Nokia’s 5070 is a straightforward mobile phone with no frills. It is definitely at the low end of mid-range, if not even lower than that.
Made almost entirely of plastic the black, white and red colour scheme is not very inspirational, though Nokia has come up with a grey dot pattern for the back cover and a metal strip to house the back mounted camera which help give it a bit of a lift.
The plastic casing means the Nokia 5070 is pretty light – just 88g. A similarly positive statement can’t be made for the general build, though. This is a fairly chunky mobile at 18.6mm thick, though its 105mm of height and 44mm of width are very much candybar standard measurements.
The good news is that, as is often the case with Nokia’s mid-range and lower end handsets, the front keys are all large. The numberpad keys are sizeable and have a huge raised area. Anyone keen on fast texting might find this mobile ideal in the keypad department. The navigation key is raised from its surroundings and its central select button follows the trend of being large. The same comment applies to the Softmenu, Call and End keys.
With a generous amount of the front fascia given over to keys, the screen is necessarily squeezed. I measured it at 1.8 inches corner to corner. It is a CSTN type and delivers just 128 x 160 pixels. These two features mean the screen lacks vibrancy and definition. The 65 thousand colour-count is low too, and between them the screen specifications are uninspiring.
The screen seems to take a millisecond or two to respond to key presses but if you are not coming to this phone from a different and better specified model the lag is probably not going to be noticeable. In the end, if you are just looking for a phone whose primary purpose is making voice calls a fancy screen is probably low among your priorities.
There is no music player, but there is an FM radio. I can’t recall ever seeing another phone offering that combination – it is more usual to have a music player but no radio. The radio picks up a signal well enough and the phone’s volume is loud enough for plonking it on the desk when you want to listen.

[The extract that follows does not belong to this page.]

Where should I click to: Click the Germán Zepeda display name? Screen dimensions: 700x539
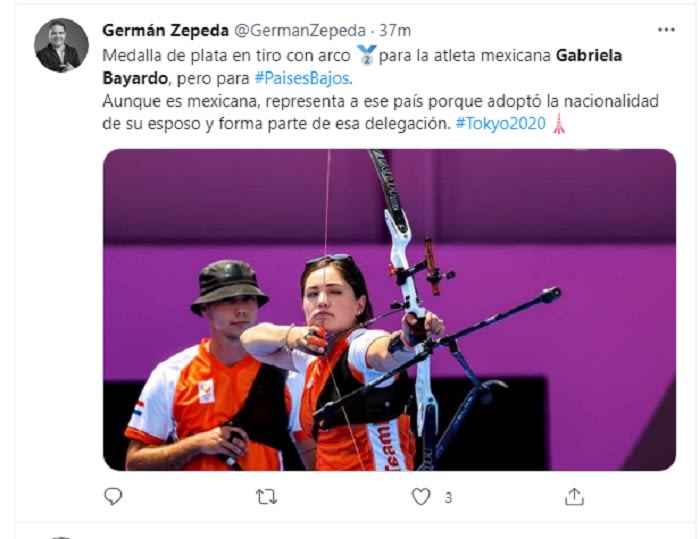point(166,30)
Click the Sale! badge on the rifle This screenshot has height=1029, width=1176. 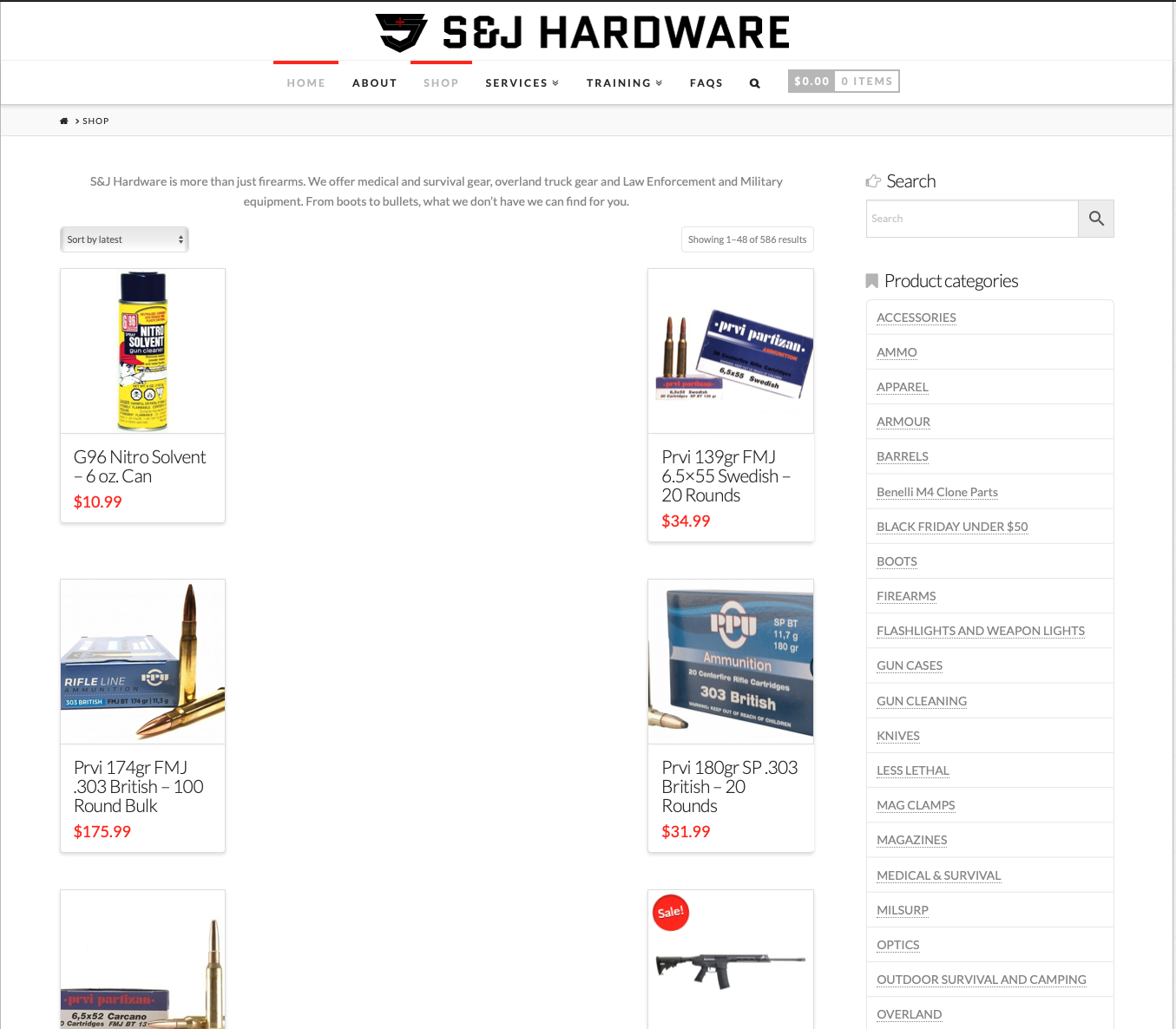click(x=671, y=913)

The radio has 20 preset stations but you have to tune them manually as the phone can’t scan and save automatically. It doesn’t have RDS either – so you don’t know what station you are listening to until you are told by a programme presenter. At least when you save a station you can name it, but it would have been nice if Nokia had taken the pain out of this process by enabling RDS support and auto tuning.
As well as the loudspeaker you can play music through the provided headset. This is a fairly average one-piece affair and is needed even when you are using the loudspeaker as the FM antenna is in the headset. It uses Nokia’s Pop-Port connector.
You also need to use the Pop-Port if you want to connect to a computer. The 5070 can synchronise with a PC via the Nokia PC Suite software but you’ll need to download the software and buy a cable as neither are included in the box. The mains power cable is one of those annoying tiny-headed Nokia chargers. Oh for mini USB!
Both Web browsing and email are supported, though this is a tri-band GSM handset without 3G so both are relatively slow processes. Web browsing is limited to XHTML and WML sites, and the small screen turns everything into a rather unrewarding visual experience. If you want these feature, look for another mobile phone.
A major omission is the absence of Bluetooth. Infra red is here and, as there is no support for flash memory, this could be crucial for getting photos you shoot with the built-in camera off the device. The internal memory is limited to just 4.3MB which needs to house all your downloads as well as any photos you take.
The good news, if it can be so described, is that photos won’t take up much space. The camera’s maximum resolution is 640 x 480 pixels and it has one other shooting resolution – 80 x 96. Even shot at high quality, the setting I always use for our mobile phone reviews, image quality is not that hot.
The slowness of the screen to respond as I moved the handset around to frame shots was irritating, and the CSTN display is difficult to see in bright sunlight. There is a self-timer and night shooting mode but very little else by way of user control over images.
There is also no flash and using this camera is very much a case of point and click, and take a punt on what you’ll get. On the phone you can edit images by adding text, a frame, clip art, or a thumbnail of another image, and you can crop images.
My sample photos illustrate the camera’s limitations. The coloured dish, shot under normal household lighting, is fairly good, with reasonable colour reproduction. The flowers are not evenly exposed or in focus and thus the shot is disappointing. I rather like the cat photo but it’s not a representation of the real world. She was photographed with light streaming in from a window behind me as I took the photo and there was a room, not darkness, in the background.
I couldn’t assess battery life via my usual rundown test playing music, so I fully loaded the battery and then listened to the radio instead. It didn’t get me through a full working day and I imagine you’ll need to charge this phone daily.
The 5070 is a very basic mobile, though the FM radio is a welcome up-market feature. It mostly functions well enough, but the screen is a real let-down.